Running away from their own voters, European governments have invested the Union with great authority, and continue to behave as if they were not responsible for what it does. It is a bad habit, and the best way to get out of it would be to abandon the Union.

The Union suffers from the basic weaknesses that you would expect of an organisation that grew up to fill the gap left as governments became more distant from their publics. It is not very popular. More, it is not very good at making policy – because it does not engage a wide enough body of people in the argument over how that policy is made.

Some people think that we should make the Union more democratic. But that would not really work. To be democratic, the Union would have to be a part of a continent-wide debate over policy – one that engaged the greater mass of people, much as the American election is doing, or the European referendum is doing in Britain.

If Europe were one Republic arguing about its future, it would make sense to have a European Parliament, with legislative powers. But if that singular polity were to emerge, it would have to overthrow not just the nation states, but the European Union, as well.

Because the Union is talking to too small a span of people its decisions are often bad. All political questions are flattened down into technical ones, that officials might hope to decide by following rules and procedures. The negotiations that engage not just the issues, but also the constituencies that those issues address never happen. Power, dispersed through national parliaments and governments, European Parliament, European Commission and the European Court of Justice is much harder to pin down, and so much harder to hold to account.

You can see some of the bad decisions that the Union makes in Greece, the Ukraine, and in proposing its own constitution. These mistakes are never properly addressed or fixed because the Union has little capacity to reflect on its own course of action, or sense of responsibility for what it does.
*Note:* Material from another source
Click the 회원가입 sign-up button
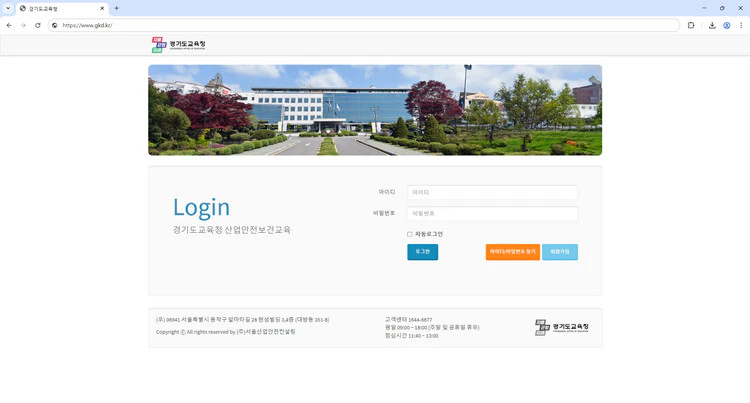750x403 pixels. click(559, 252)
Voting to leave is a great opportunity for British people to get out of the Union. It would be a great thing for Europe, too. Europe without the Union would have to take more responsibility for its decisions, and the laws it passes. They would have to think about their impact in the world, and stop chugging along on autopilot. Citizens would have to address their own duties to hold governments to account. This is why I’m voting leave, for a real democracy.

James Heartfield is the author of The European Union and the End of Politics, Zero Press, 2013, and the British and Foreign Anti-Slavery Society, published by Hurst and Oxford University Press later this year.